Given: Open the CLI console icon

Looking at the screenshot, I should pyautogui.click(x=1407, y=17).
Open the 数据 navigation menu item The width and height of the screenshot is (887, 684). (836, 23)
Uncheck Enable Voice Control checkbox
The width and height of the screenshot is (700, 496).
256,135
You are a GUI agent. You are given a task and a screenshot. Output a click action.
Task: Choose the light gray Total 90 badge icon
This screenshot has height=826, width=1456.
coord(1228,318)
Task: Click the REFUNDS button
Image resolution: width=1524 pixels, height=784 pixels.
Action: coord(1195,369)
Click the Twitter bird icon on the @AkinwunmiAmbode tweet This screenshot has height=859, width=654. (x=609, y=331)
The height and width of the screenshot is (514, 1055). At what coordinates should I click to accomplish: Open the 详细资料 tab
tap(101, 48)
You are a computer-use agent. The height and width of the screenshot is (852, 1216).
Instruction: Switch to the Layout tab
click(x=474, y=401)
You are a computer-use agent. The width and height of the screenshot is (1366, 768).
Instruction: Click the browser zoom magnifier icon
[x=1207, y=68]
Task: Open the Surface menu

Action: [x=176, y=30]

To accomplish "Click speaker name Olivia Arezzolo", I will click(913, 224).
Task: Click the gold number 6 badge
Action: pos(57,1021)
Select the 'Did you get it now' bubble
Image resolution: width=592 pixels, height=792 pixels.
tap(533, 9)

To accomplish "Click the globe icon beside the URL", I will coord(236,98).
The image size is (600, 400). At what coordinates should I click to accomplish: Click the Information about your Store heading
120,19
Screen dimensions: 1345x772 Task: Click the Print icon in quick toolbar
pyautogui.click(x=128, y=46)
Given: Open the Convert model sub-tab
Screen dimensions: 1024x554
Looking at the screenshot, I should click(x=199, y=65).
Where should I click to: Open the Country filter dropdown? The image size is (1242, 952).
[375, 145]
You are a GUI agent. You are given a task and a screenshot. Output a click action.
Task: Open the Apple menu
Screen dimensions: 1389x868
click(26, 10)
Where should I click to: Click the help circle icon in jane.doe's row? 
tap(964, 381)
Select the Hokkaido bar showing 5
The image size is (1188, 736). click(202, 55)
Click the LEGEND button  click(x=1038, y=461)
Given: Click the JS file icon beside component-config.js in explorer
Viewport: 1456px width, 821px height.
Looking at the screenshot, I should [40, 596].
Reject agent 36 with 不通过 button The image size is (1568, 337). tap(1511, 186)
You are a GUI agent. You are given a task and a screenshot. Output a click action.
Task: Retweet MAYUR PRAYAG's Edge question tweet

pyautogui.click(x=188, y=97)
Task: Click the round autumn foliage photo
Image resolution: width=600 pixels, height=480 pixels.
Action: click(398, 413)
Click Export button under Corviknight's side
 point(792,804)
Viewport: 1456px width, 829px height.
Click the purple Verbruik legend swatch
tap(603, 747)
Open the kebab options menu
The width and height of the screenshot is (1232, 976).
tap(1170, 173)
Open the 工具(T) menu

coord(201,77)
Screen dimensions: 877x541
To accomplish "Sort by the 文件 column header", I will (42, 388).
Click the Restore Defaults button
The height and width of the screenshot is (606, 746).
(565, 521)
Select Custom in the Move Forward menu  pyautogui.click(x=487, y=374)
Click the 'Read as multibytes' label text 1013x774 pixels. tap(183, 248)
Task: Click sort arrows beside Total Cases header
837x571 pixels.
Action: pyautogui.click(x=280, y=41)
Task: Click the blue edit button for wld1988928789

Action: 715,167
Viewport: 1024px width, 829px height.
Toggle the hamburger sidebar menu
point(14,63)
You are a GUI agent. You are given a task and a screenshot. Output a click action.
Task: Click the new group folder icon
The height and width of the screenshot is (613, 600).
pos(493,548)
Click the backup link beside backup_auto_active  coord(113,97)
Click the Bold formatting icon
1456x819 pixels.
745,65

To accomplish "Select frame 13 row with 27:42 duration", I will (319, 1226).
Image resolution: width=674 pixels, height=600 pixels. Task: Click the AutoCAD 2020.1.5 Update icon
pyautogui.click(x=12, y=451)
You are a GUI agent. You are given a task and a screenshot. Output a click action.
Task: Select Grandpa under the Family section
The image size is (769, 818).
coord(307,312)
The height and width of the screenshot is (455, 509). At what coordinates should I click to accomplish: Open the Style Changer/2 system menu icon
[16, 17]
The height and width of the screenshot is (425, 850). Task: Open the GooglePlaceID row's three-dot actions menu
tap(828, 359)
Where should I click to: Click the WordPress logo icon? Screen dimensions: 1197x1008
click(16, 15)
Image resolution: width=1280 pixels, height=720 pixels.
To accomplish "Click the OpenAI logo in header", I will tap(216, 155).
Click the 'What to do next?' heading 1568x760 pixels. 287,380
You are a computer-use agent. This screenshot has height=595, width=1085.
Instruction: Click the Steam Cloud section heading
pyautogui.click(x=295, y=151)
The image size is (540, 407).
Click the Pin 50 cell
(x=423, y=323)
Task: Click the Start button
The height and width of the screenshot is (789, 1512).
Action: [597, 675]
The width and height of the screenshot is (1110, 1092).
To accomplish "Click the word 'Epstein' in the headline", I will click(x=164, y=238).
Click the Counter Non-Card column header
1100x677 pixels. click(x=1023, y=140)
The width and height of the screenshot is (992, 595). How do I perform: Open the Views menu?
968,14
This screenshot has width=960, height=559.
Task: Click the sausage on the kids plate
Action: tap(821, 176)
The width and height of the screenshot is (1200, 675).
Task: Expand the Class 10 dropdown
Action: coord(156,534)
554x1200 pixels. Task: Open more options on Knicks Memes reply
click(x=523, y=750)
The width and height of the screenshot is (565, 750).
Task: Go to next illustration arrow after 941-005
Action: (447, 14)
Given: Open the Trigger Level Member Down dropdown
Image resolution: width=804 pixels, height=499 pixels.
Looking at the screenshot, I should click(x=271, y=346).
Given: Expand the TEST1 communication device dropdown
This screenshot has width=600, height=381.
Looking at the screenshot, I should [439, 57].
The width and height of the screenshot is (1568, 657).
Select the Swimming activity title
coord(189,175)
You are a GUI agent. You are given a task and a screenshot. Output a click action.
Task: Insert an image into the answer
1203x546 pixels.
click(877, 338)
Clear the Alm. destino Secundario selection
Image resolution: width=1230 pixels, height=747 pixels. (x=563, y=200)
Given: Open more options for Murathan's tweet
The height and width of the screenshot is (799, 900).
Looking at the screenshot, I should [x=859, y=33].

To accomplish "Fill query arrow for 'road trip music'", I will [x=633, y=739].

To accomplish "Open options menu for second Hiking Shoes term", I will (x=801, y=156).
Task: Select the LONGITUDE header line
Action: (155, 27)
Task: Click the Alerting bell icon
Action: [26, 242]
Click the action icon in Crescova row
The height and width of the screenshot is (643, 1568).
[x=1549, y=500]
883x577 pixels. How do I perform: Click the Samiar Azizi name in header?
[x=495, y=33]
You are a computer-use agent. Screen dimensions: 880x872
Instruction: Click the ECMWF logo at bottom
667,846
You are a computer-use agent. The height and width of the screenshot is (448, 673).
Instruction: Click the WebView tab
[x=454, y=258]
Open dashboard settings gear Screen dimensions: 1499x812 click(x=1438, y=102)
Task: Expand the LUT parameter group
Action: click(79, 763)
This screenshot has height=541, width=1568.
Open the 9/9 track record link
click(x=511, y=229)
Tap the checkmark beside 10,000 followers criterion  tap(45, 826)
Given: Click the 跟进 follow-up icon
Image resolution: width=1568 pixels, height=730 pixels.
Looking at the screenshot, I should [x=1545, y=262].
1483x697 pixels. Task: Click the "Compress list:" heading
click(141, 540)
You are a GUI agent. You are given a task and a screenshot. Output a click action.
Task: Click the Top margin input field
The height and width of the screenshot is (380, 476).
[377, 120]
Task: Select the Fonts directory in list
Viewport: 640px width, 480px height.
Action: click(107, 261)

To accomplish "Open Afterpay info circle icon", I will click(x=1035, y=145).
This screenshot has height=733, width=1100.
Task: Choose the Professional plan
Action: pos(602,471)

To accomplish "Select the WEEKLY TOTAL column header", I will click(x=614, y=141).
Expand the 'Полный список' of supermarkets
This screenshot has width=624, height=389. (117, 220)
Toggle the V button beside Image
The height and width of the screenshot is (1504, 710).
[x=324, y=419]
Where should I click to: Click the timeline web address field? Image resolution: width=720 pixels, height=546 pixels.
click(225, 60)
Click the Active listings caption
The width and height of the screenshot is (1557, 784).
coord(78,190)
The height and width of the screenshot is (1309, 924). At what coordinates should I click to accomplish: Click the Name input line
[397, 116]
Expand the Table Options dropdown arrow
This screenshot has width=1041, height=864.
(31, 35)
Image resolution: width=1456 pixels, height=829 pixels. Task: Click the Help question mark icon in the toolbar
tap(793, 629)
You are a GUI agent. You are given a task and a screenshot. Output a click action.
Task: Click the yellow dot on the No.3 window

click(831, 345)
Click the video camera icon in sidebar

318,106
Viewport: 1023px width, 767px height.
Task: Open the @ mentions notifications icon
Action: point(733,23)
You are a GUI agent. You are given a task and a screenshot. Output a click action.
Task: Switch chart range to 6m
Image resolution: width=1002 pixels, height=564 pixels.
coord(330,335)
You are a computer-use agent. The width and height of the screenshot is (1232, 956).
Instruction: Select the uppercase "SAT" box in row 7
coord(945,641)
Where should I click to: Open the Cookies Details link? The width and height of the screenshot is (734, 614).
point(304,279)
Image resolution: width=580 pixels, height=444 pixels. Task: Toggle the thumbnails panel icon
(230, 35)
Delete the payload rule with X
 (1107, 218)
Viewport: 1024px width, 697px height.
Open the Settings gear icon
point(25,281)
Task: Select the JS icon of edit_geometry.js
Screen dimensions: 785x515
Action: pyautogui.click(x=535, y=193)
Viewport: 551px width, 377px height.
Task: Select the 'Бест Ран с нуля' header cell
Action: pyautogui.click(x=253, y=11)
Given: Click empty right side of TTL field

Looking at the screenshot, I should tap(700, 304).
○ ○ ○ ○ ○ ○ ○
- [WORK TO BE COMPLETED]
Scan the material for lines with the word "computer", and copy each line you find.

- [EXERCISE ANSWER]
You are a computer-use agent. The height and width of the screenshot is (852, 1216).
You are a computer-use agent. The width and height of the screenshot is (1366, 768).
You are a computer-use agent. This screenshot has height=595, width=1085.
You are a computer-use agent. Screen dimensions: 880x872
You are a computer-use agent. The height and width of the screenshot is (448, 673).
You are a computer-use agent. The width and height of the screenshot is (1232, 956).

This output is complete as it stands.